**REQUIRED ACTION:**
Which lines of the data include the string "agent"? List them all.

**DATASET ENTRIES:**
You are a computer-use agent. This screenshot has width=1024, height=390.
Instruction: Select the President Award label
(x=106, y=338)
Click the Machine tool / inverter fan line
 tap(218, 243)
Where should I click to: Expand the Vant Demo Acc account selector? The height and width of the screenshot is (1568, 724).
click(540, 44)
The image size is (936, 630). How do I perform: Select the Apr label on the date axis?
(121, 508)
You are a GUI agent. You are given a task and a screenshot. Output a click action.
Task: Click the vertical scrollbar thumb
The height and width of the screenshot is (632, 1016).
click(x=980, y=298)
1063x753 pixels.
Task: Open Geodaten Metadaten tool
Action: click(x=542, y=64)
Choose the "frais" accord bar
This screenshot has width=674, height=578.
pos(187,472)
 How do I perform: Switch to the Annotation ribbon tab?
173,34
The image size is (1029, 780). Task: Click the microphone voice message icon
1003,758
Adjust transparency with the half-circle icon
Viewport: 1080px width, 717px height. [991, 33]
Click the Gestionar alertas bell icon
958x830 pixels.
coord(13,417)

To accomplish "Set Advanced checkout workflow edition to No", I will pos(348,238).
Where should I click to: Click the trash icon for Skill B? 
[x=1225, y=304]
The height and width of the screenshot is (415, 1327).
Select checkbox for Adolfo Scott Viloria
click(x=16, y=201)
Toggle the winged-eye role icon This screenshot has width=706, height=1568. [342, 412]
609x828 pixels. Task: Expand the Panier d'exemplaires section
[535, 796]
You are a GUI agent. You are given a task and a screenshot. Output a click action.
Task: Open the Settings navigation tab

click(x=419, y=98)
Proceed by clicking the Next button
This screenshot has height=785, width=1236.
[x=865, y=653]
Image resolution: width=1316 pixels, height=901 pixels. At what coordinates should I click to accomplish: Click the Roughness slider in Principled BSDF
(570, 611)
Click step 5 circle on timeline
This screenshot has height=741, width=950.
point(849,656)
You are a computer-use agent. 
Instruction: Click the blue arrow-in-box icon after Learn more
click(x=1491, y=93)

**WRITTEN SOLUTION:**
You are a computer-use agent. This screenshot has width=1024, height=390.
You are a GUI agent. You are given a task and a screenshot. Output a click action.
You are a GUI agent. You are given a task and a screenshot. Output a click action.
You are a computer-use agent. 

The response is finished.